Reading in Translation is a site dedicated to reviewing literary translations, and it’s a resource for readers of English translations all over the world. It was created to address the fact that there's little visibility given to literary translations within an English-speaking culture, particularly in the United States. Reading in Translation strives to bring more attention to books in literary translation—fiction or poetry translated from other languages—but it also strives to highlight the work of literary translators.

It’s  uncommon for literary translations to be reviewed at all. If you pick up the New Yorker and look at their book reviews, there are rarely reviews of works in translation. Reading in Translation is trying to address the lack of reviews in mainstream American media. The unique aspect of the site is that it is translators who write reviews of translations. The premise is that translators are best equipped to understand and evaluate the enormous intellectual and creative labor behind producing a literary translation.  
What’s the site’s primary focus?
Right now, the focus is on reviewing works in literary translation—both poetry and prose. We have more than 35 talented contributors (and we’re growing as I speak) from all over the world and we review diverse literary works from a wide range of languages. We also publish interviews with translators or other key figures in the world of literary translation. For example, we recently published an interview with Chad Post, the director of Open Letter Press. We will continue reviewing literature in translation and publishing interviews. But now it's up to both the comparative literature program and me to decide how we want to develop and grow the site and move it in a direction that we find productive and effective for our students and readers.

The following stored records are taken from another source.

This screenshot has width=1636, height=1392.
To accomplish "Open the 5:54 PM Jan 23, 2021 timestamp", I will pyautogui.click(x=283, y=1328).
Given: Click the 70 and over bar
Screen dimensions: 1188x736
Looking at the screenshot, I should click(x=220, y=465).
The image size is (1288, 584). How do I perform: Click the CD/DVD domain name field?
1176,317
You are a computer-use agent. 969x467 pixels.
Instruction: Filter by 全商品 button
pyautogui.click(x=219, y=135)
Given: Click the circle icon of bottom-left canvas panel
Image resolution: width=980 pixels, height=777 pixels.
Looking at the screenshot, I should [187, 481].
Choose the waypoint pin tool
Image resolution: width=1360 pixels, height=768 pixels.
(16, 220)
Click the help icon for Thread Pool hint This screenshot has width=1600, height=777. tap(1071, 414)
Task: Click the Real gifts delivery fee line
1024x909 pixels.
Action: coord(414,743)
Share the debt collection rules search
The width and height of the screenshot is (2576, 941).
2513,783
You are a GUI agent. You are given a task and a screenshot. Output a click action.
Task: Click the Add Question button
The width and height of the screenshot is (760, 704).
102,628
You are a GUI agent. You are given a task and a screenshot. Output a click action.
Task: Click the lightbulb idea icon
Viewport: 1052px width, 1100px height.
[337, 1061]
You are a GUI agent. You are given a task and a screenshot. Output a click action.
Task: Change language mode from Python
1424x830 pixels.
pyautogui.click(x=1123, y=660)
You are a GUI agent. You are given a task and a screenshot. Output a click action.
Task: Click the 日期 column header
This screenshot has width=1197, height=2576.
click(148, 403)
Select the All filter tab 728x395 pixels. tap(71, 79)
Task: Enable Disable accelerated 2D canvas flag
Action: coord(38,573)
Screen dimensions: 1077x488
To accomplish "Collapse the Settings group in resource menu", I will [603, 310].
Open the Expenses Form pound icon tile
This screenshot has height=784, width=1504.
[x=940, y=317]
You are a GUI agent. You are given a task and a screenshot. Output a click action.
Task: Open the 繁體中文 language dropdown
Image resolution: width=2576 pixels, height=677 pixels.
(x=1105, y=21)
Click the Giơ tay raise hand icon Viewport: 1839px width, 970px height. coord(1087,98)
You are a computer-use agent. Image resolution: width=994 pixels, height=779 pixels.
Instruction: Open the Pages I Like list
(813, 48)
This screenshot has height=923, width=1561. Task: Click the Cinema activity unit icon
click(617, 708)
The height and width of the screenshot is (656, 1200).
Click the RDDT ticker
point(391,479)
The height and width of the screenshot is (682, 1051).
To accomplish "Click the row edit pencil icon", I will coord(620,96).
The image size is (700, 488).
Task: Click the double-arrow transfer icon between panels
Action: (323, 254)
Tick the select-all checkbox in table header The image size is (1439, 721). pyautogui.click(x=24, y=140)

How did Oberlin’s comparative literature program come to host the blog?
Five years ago, a translator from Chicago, Lucina Schell, founded it to address the lack of translated literature in mainstream review publications. I wrote several reviews for the blog and Lucina really liked my work. Because I’m a translator as well—I translate from Italian—this past summer she approached me and shared that she had less and less time to keep the blog going and growing. She’s a literary translator and has a full-time job too; she wanted to transition the site to someone else who would continue to grow it and publish quality reviews. She was looking for someone with institutional backing that has involvement in literary translation and students who are enthusiastic and passionate about literary translation. She told me she was interviewing another small liberal arts college to host the blog as well. After several interviews, conversations, and brainstorming sessions about how this opportunity could be relevant to Oberlin—not only how our students can benefit from the experience, but also how we can grow the blog—Lucina offered me the job of managing editor.

How is Reading in Translation uniquely positioned to grow at Oberlin?
Oberlin just instituted a concentration in literary translation. We’ve been teaching literary translation as part of the gateway course to comparative literature for more than ten years. The study of comparative literature depends on translated literature, in our courses we teach world literature–in translation–so we can have access to works from a number of foreign-language literary traditions.. It’s unique for a college to have both a comparative literature major and a literary translation concentration. We are one of the few small liberal arts colleges in the U.S. that do this. We also have prominent alums who are translators, faculty and students who are translators, too. And we have an annual translation symposium in which students present their translations and for which we invite a prominent translator to give a keynote address and meet with our student translators. So there is already a literary translation infrastructure in place at Oberlin.

How can Oberlin students benefit from the opportunities the blog provides?
It’s really a professional development opportunity for students that will allow them to build skills to manage a blog or create a website. They can also manage and create content. We have extremely talented students, and I have already invited one current student and four alums to write reviews for the site. This blog has visitors from around the world, so it gives reviewers visibility. It also gives students the opportunity to network with publishers and translators.

What’s truly important is that students can obtain practical skills and apply their academic training in a real-world setting: because reading a literary translation and understanding its linguistic, cultural, political, and historical context is a complex task that requires a thoughtful and informed approach, students can use what they learn not only in their language and their translation classes but also in their comparative literature classes, history classes, politics classes, and so forth. Reading in Translation is a place where they can integrate their liberal arts education and produce something that’s concrete and can have an impact on what and how we read, and then of course it’s published on an internationally acclaimed site. I think it’s also great publicity for comparative literature at Oberlin. People both at home and abroad now know that we at Oberlin College are passionate about literary translation.